視床痛は個々の患者で痛みの感じ方が大きく異なるため、介入中は患者と密にコミュニケーションを取り、痛みや不快感を逐次確認しながら進めます。痛みが増した場合は、すぐに介入を中止し、対応を調整する柔軟性が求められます。

6. 薬物療法との連携を考慮する

視床痛の治療には薬物療法(抗けいれん薬や抗うつ薬)がよく使用されますが、新人療法士としては、薬物療法の影響(副作用や効果)を把握しながらリハビリを進めることが重要です。薬の服用状況や痛みの変化を確認し、医師と連携を図ります。

7. 自己管理能力の向上を促進する

視床痛は慢性的であり、患者の自己管理能力を向上させることが重要です。リラクゼーション法、深呼吸法、軽いストレッチなど、痛みの自己コントロール技術を指導し、日常生活でも実践できるようサポートします。

8. 触覚と痛覚の再統合を目指すアプローチ

脳の可塑性を利用して、失われた触覚と痛覚の統合を図ることが重要です。

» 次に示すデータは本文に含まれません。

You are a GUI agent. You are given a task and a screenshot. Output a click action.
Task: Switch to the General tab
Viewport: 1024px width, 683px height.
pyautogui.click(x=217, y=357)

例えば、ミラーセラピーや軽度の振動刺激を用いて、脳が異常に感じる痛みを軽減し、正常な感覚パターンの再構築を目指します。

9. 運動のリハビリ計画は段階的に設定する

運動や機能回復の訓練を行う際は、患者の感覚過敏や痛みの閾値に合わせた段階的なリハビリ計画が重要です。急激な負荷増加や長時間の訓練は痛みを悪化させる可能性があるため、まずは短時間のセッションから始め、徐々に耐久性を高めていきます。

10. トリガーとなる活動や環境を把握する

視床痛患者は特定の動作や環境で痛みが増加することがあります。寒冷、振動、特定の姿勢などが痛みを悪化させる場合があるため、患者の生活環境や日常の動作パターンを把握し、痛みを引き起こすトリガーを特定・回避するための指導を行います。

これらのポイントを踏まえて、視床痛患者に対するリハビリ介入を行うことで、痛みの悪化を避けながら、機能回復や生活の質の向上を目指すことが可能になります。